THE PROBLEM –
Before copying the entries, remove the pictures; everything else stays exactly as it is.

LISTED ENTRIES –
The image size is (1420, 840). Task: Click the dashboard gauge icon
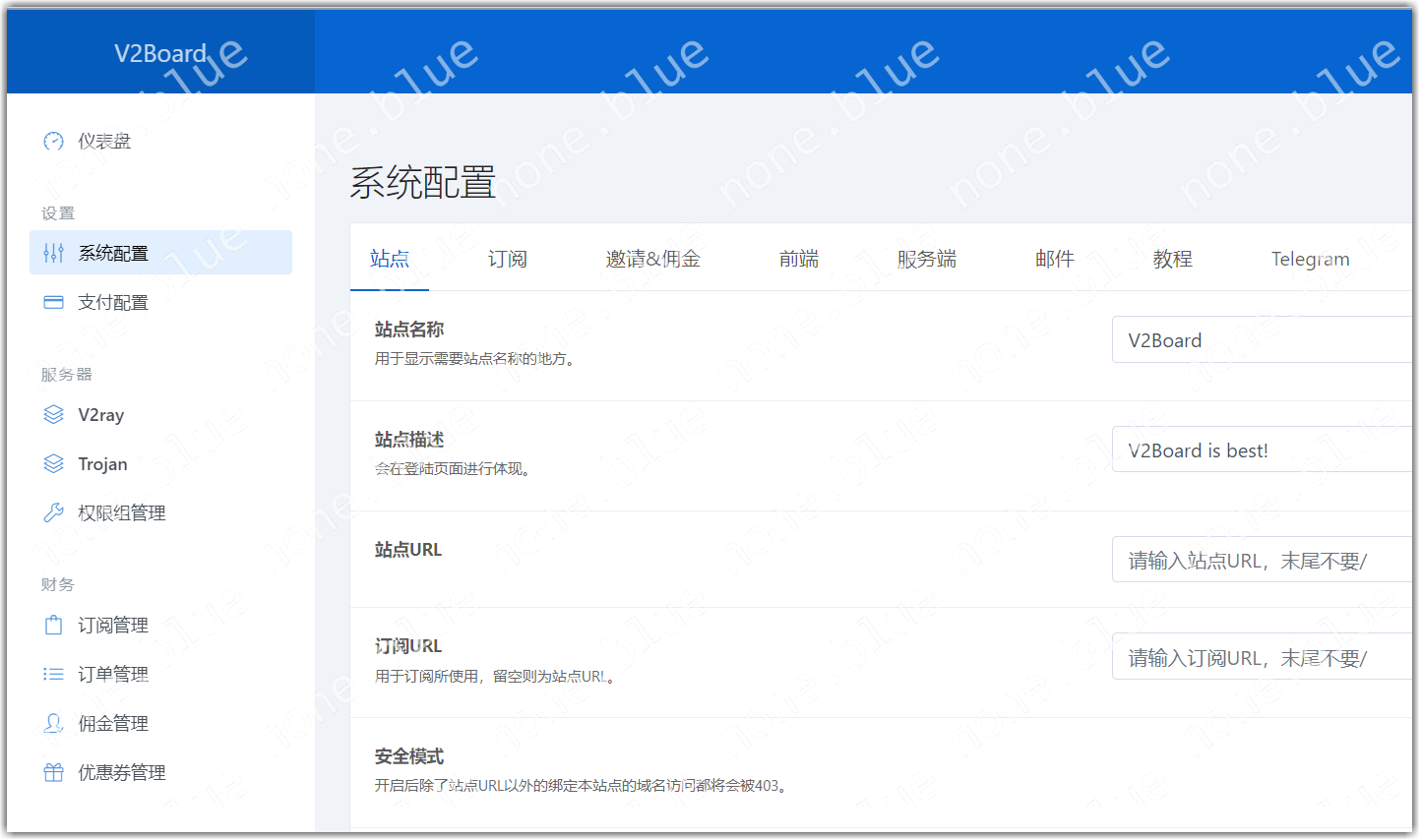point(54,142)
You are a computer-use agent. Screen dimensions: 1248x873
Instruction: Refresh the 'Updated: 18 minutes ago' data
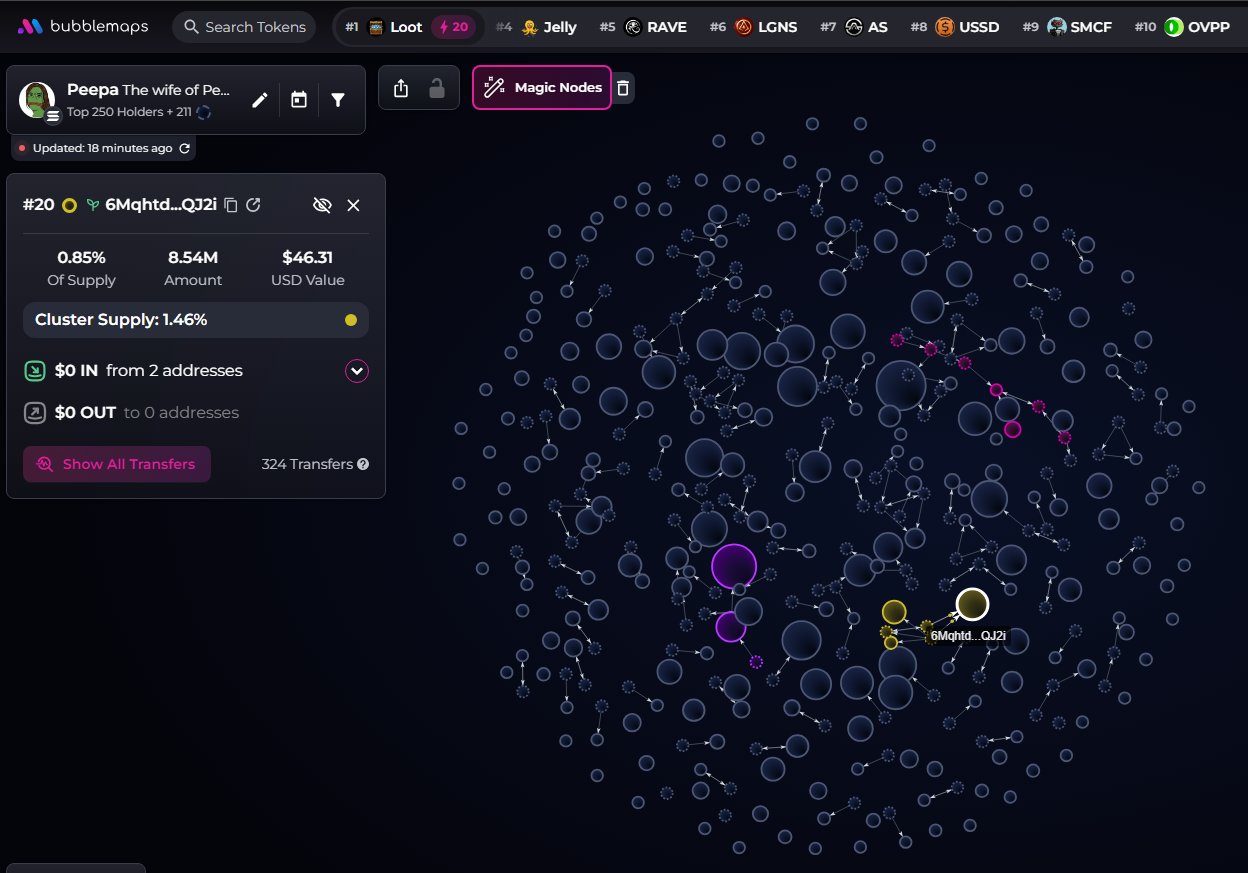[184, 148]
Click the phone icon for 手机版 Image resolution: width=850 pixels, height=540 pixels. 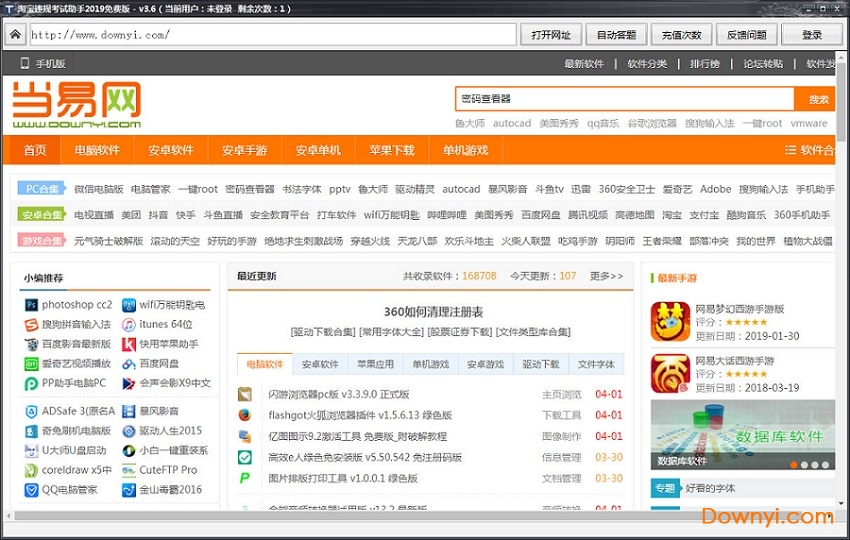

SOLUTION TO THIS TASK –
The image size is (1420, 840). Task: Click the dashboard gauge icon
point(54,142)
You are a computer-use agent. Screen dimensions: 1248x873
Instruction: Refresh the 'Updated: 18 minutes ago' data
[184, 148]
Click the phone icon for 手机版 Image resolution: width=850 pixels, height=540 pixels. 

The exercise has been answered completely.